=== TASK DIRECTIONS ===
Drop every picture, then transcribe the remaining data exactly.

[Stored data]

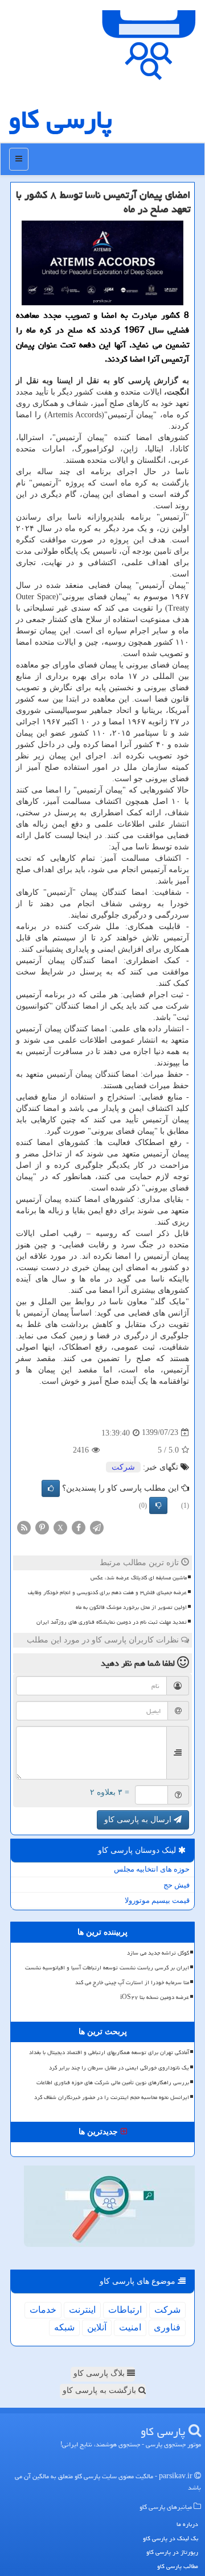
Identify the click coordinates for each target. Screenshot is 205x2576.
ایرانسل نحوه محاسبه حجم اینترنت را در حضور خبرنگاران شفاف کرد (111, 2097)
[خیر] (158, 1505)
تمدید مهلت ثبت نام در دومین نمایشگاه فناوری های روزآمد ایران (111, 1622)
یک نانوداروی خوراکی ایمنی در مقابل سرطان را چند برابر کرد (119, 2067)
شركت (123, 1467)
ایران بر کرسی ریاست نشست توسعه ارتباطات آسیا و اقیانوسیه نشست (107, 1967)
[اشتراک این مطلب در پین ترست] (42, 1527)
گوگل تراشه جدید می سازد (158, 1953)
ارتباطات (125, 2309)
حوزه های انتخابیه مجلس (152, 1869)
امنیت (130, 2327)
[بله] (51, 1488)
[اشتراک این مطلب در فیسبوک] (79, 1527)
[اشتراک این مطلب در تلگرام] (97, 1527)
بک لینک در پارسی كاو (170, 2538)
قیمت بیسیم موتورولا (157, 1900)
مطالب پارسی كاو (177, 2566)
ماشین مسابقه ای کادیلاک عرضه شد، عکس (139, 1577)
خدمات (43, 2309)
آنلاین (96, 2327)
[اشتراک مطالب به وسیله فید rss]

=== WRITTEN RESPONSE ===
Identify the click coordinates for each target. Screenshot is 205x2576.
ایرانسل نحوه محاسبه حجم اینترنت را در حضور خبرنگاران شفاف کرد (111, 2097)
[خیر] (158, 1505)
تمدید مهلت ثبت نام در دومین نمایشگاه فناوری های روزآمد ایران (111, 1622)
یک نانوداروی خوراکی ایمنی در مقابل سرطان را چند برابر کرد (119, 2067)
شركت (123, 1467)
ایران بر کرسی ریاست نشست توسعه ارتباطات آسیا و اقیانوسیه نشست (107, 1967)
[اشتراک این مطلب در پین ترست] (42, 1527)
گوگل تراشه جدید می سازد (158, 1953)
ارتباطات (125, 2309)
حوزه های انتخابیه مجلس (152, 1869)
امنیت (130, 2327)
[بله] (51, 1488)
[اشتراک این مطلب در فیسبوک] (79, 1527)
[اشتراک این مطلب در تلگرام] (97, 1527)
بک لینک در پارسی كاو (170, 2538)
قیمت بیسیم موتورولا (157, 1900)
مطالب پارسی كاو (177, 2566)
ماشین مسابقه ای کادیلاک عرضه شد، عکس (139, 1577)
خدمات (43, 2309)
آنلاین (96, 2327)
[اشتراک مطالب به وسیله فید rss]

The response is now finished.